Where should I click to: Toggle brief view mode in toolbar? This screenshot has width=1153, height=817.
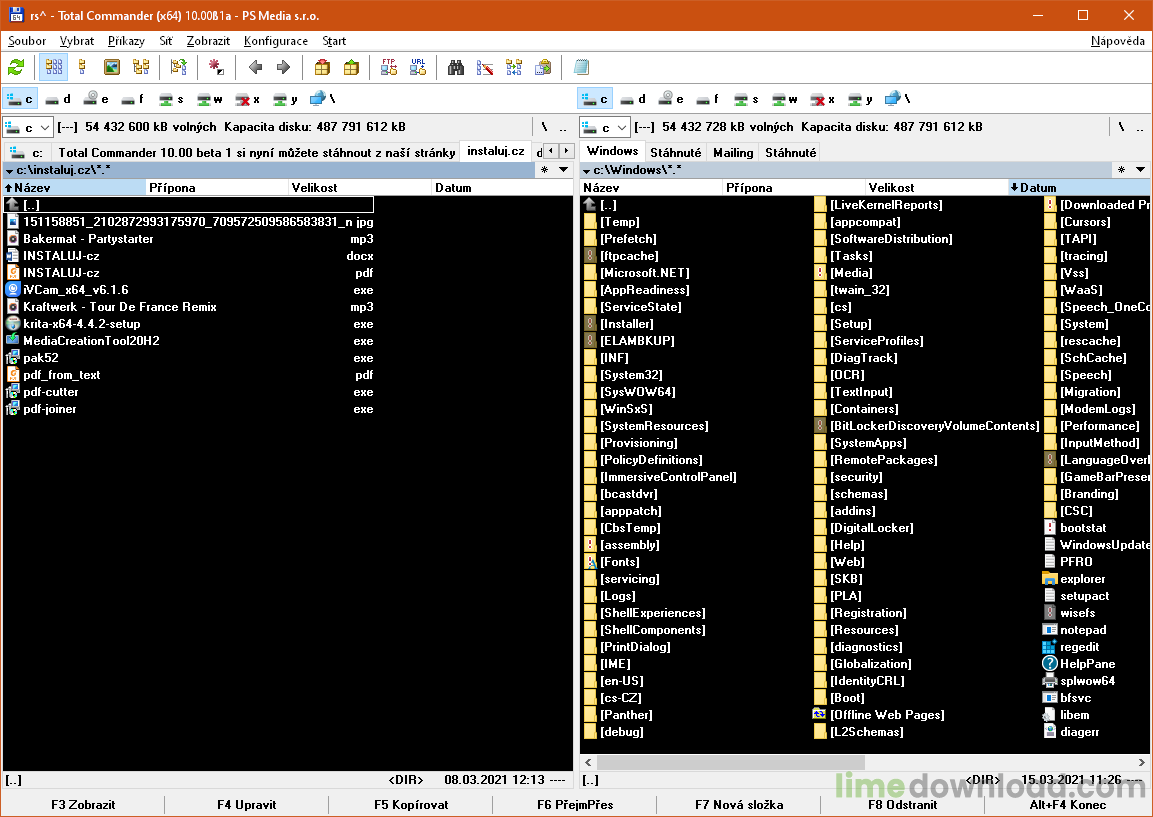54,68
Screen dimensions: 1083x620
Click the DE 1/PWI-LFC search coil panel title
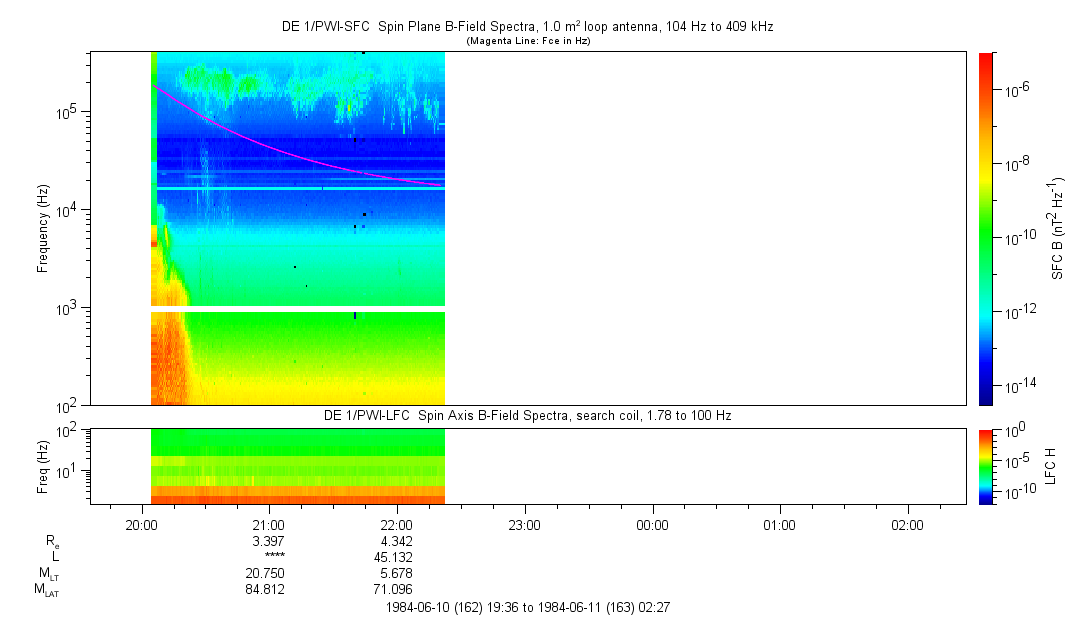[527, 415]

---+---

◆ EXERCISE OBJECTIVE: In the stretch from the line containing "Screen dimensions: 1083x620" through the end of the items, change "title" to "heading" and give those lines again with nothing else altered. Leave the pictures out of your answer.

◆ REPLY:
Screen dimensions: 1083x620
Click the DE 1/PWI-LFC search coil panel heading
[527, 415]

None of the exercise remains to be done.